第百二話 扉の向こう見たモノは!?
「さてと……」
シモンは寝台から降り柔軟体操をしながら体調を確認する。頭はふらつかず四肢に力が籠る。更に三体式の構えを取り形意拳の基本五行拳、劈拳、崩拳、鑚拳、炮拳、横拳を一通り行う。体の個々の力を束ねて放たれた拳は風を起こす。
「ヨシッ、体調は完全に戻った!! これであの……増血剤を飲まなくて済む」
とてつもなくマズい増血剤を我慢して飲んだ甲斐があったという物だ。
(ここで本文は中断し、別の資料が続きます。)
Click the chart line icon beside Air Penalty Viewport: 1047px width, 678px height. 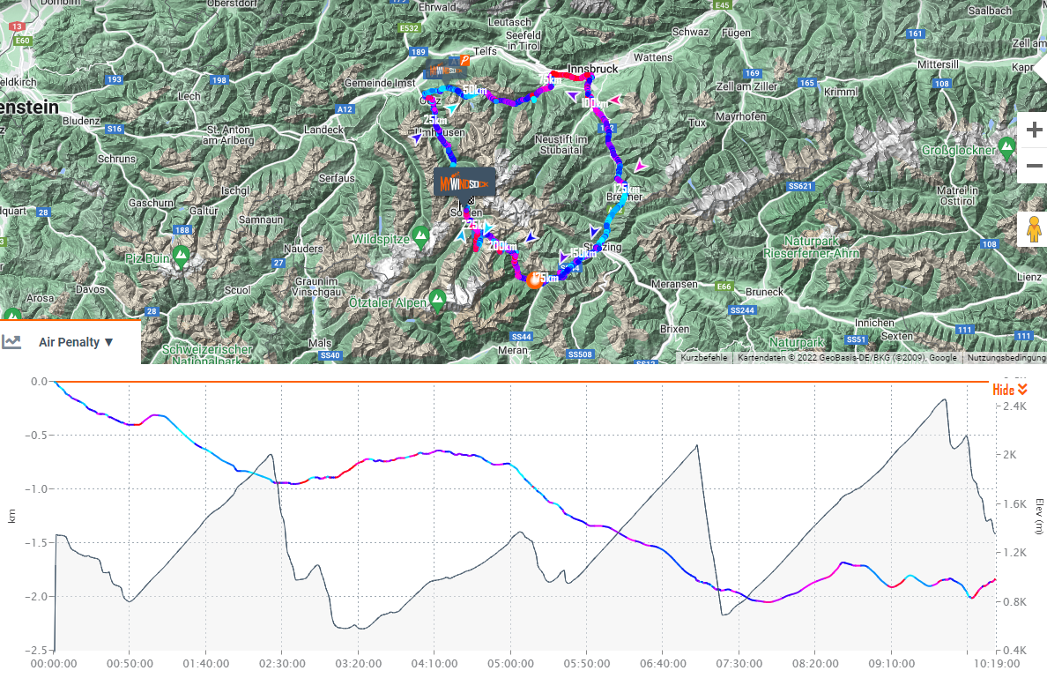pyautogui.click(x=11, y=342)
喜びもひとしおだ。
「次は……この部屋から出たいんだけど……」
本当ならシモンは体調が戻るまで待っている必要はなかった。アストラル体投射でも行ってこの地下迷宮を見て回る事も出来た筈だがシモンはそれをしなかった、というか出来なかった。何故ならこの部屋の周りには結界が張られておりアストラル体が外に投射出来ないようになっていたのだ。魔術的な結界である為張ったのはルーナである事が分かる。彼女個人がこのような事をするはずがなく恐らくファインマンの入れ知恵なのだろう。この結界、カブリエルの力を用いた強力な物だが実力的にはシモンの方が上、いざとなれば力技で破る事も出来るのだが、これだけの事をあえて行わなければならない理由があるのだとすると無理矢理破ろうという気にはなれなった。
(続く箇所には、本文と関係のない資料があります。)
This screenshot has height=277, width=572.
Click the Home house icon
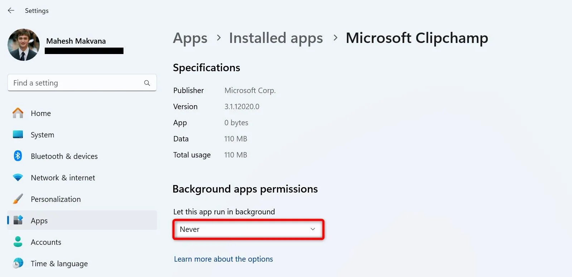pyautogui.click(x=18, y=113)
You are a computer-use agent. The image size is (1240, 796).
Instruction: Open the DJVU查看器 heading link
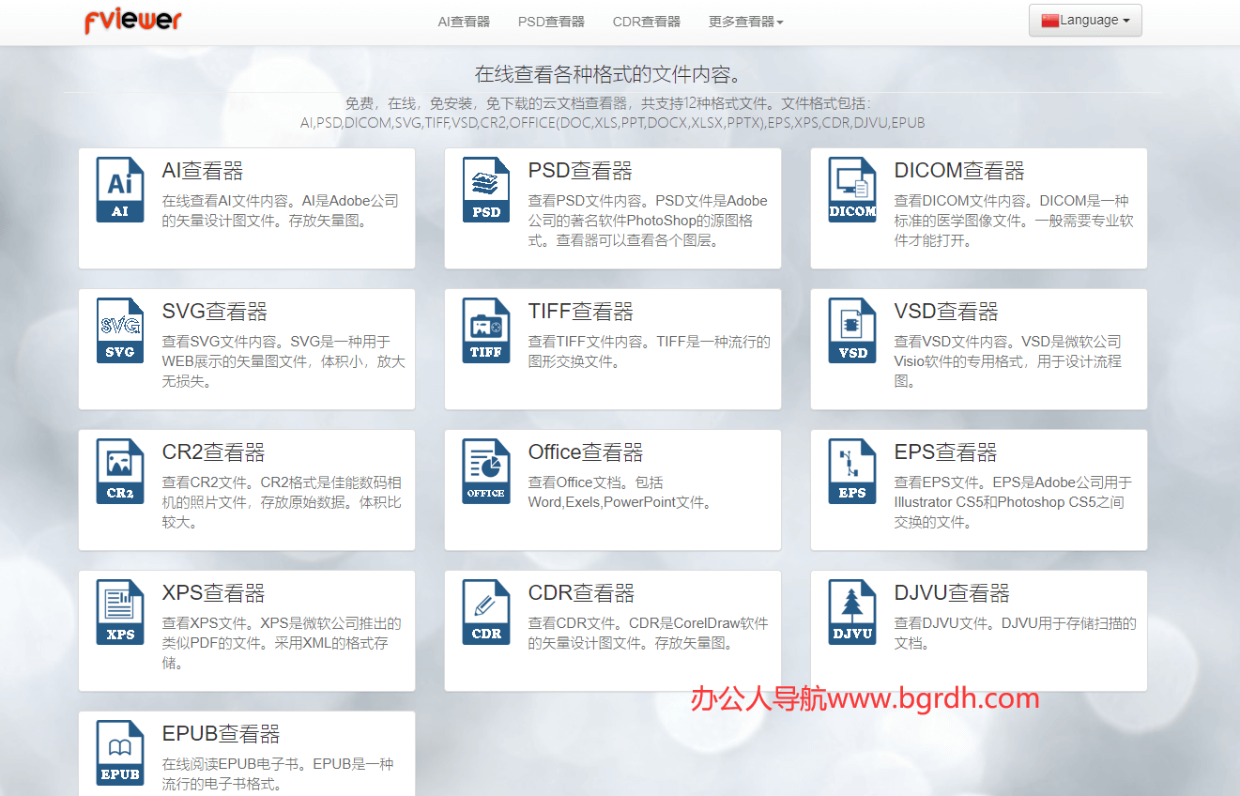[952, 593]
「ファインマンさんが僕の血を使って何かをやっていてそれをルーナは見せたくないんだろうけど過保護は止めてもらいたいなあ」
転生前は四十代の親父であり、その記憶を受け継いでいるシモンは人間の闇の権化とも言うべき黒魔術師、妖術師の邪悪な手段、手法を知っている、故に心配は無用という物だ。そんな事を呟いていると不意に結界が解けドアが開く。
「オハヨー、お兄ちゃん」
そこには食事と例の増血剤が入った小瓶の乗ったトレイを持ったルーナ・カブリエルが立っていた。
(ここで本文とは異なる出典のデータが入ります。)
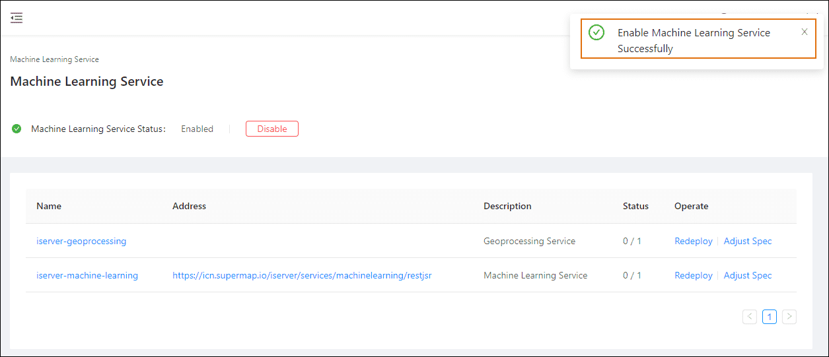Open the machinelearning restjsr address URL
Screen dimensions: 829x357
302,275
「おはようってことは……朝なのか。ここって日の光が入ってこないから朝か夜かよく分からないんだよなあ」
「アハハ、そうだよねえ」
ルーナ・カブリエルは誤魔化す様に笑いながらシモンにトレイを渡し足早に部屋を出ようとする。そのルーナ・カブリエルの背にシモンは声をかける。
「ねえルーナ。体調も戻ったしここから出してもらえない」
ルーナ・アカブリエルは立ち止まりシモンの方に向き直る。その表情は悲し気だ。
「でも……」
「いつまでもここに閉じ込めていてもしょうがないだろう」
「でも……」
「それにファインマンさんが何をやっているのかは予想がつくし」
「えっ!?」
犯人を追い詰める探偵のようにシモンは言葉を紡ぐ。
「人体錬成……やってるんだろう。ファインマンさんは僕の血を使って僕を作り出している……」
「何で……分かったの?」
「血は知であり力である。僕のあらゆる情報が詰まった物を用いてする事、屋敷で見た人体錬成の本とそれを実践していたという事実が分かれば答えはおのずと出てくる……」
「ウウッ……」
ルーナ・カブリエルは言葉が出ず苦し気に呻いている。何も話さないイコール肯定と判断しシモンは続けて話す。
「いつまでも僕を閉じ込めておくわけにはいかないだろう。見せたくないという気持ちも分かるけど……僕に断りもなくこういった非常識な事を行う人には……一発かましてあげないとね……」
ニヤーッと笑い拳を握りしめるシモンにルーナ・カブリエルは少し引きつった顔をして一歩後退る。
「ルーナ……お願い僕をここから出して」
ルーナは少し逡巡し諦めたように頷いた。
「でも……お兄ちゃん覚悟してね」
「覚悟?」
「お兄ちゃんの予想はあってる。あの人は確かにお兄ちゃんの血を元に人体錬成を行っている。お兄ちゃんの複製を作っている」
答えを得たりというようにシモンは頷く。
「じゃあその複製を何に使っているか分かる?」
シモンは首を捻る。それでも構わずルーナ・カブリエルは話し続ける。
「……あれを見たらお兄ちゃん……深く傷つく事になると思う。それにファインマンのおじさんとは決別するかもしれない。世の中には知らなくてもいい事があると思う。だからお兄ちゃん……」
「ルーナッ」
シモンはルーナ・カブリエルの言葉を遮った。
「僕が何を見て絶望して決別、関係を継続するかは僕が決める事だ。ルーナが心配してくれるのは嬉しいけどどうするかは僕に決めさせてくれ」
シモンの決意にルーナ・カブリエルは驚いたように目を見開きそして溜め息をついた。
「……分かった、お兄ちゃんの意志を尊重する」
シモンは満足げに頷いた。
収容されていた部屋を出てすぐの通路を歩いてシモンは感想を漏らす。
「何かここ……地下迷宮って感じじゃないな」
シモンとルーナ・カブリエルが歩いている正方形型の通路、横幅は広く高さもある。天井も壁も床も真っ白で魔法の光が照明として灯されている。空気に流れがあり変な臭気が籠らない様にも調整されている。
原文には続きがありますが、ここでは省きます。